We used a 6-month follow-up study of 203 outpatients from two Moscow centers and another further sample of stable patients from a 1-year controlled trial of atypical versus typical medication. Diagnosis was confirmed by International Classification of Diseases Version 10 (ICD10) criteria and the Mini-International Neuropsychiatric Interview (MINI). Patients were assessed by the Positive and Negative Syndrome Scale, including intensity threshold, and further classified using the Russian domestic remission criteria and the level of social and personal functioning, according to the Personal and Social Performance Scale (PSP). The SCFRC were formulated and were validated by a data reanalysis on the first population sample and on a second independent sample (104 patients) and in an open-label prospective randomized 12-month comparative study of risperidone long-acting injectable (RLAI) versus olanzapine.

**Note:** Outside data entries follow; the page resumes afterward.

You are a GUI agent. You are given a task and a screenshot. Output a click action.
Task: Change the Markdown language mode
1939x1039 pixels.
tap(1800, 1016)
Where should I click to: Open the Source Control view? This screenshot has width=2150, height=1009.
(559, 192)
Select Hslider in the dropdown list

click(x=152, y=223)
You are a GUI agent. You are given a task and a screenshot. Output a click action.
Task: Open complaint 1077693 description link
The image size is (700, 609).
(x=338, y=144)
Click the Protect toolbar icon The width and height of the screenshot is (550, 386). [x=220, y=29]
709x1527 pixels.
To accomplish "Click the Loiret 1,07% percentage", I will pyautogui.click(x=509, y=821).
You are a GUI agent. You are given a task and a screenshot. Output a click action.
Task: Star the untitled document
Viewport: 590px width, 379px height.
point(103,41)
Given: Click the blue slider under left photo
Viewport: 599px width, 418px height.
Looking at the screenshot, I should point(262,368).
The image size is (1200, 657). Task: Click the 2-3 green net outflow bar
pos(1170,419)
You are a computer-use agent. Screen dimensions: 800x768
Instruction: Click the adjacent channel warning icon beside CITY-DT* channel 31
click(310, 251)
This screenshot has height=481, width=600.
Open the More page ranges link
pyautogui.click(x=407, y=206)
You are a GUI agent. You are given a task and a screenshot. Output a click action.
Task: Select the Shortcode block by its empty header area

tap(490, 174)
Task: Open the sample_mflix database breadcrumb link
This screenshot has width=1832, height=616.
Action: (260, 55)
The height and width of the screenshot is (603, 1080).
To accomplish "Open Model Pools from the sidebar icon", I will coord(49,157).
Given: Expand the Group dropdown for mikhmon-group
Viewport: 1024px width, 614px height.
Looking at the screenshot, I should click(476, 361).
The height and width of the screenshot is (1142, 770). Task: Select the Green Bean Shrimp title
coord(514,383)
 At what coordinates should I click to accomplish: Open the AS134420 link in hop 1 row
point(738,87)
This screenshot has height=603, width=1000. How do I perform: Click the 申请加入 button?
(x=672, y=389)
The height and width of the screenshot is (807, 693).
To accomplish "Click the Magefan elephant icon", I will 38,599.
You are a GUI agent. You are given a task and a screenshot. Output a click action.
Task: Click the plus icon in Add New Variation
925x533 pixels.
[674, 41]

Only 64 of the 203 outpatients (31.5%) initially met the IRC, and 53 patients (26.1%) met the IRC after 6 months, without a change in treatment. Patients who were in remission had episodic and progressive deficit (39.6%), or remittent (15%) paranoid schizophrenia, or schizoaffective disorder (17%). In addition, 105 patients of 139 (51.7%), who did not meet symptomatic IRC, remained stable within the period. Reanalysis of data revealed that 65.5% of the patients met the SCFRC. In the controlled trial, 70% of patients in the RLAI group met the SCFRC and only 19% the IRC. In the routine treatment group, 55.9% met the SCFRC and only 5.7% the IRC. Results of the further independent sample demonstrated that 35% met the IRC, 65% the SCFRC, and 56% of patients met both the symptomatic and functional criteria. In the controlled trial of RLAI and olanzapine, 40% and 35% of patients, respectively, met the IRC, while 70% and 55%, respectively, met the SCFRC.
In schizophrenia outpatients, a greater proportion of stable cases is detected in remission by SCFRC in comparison with IRC. The SCFRC were more sensitive to the full spectrum of schizophrenia. The SCFRC appear to be valid as a tool and clinically useful as they produce a comprehensive assessment of treatment effectiveness for a wide range of patients.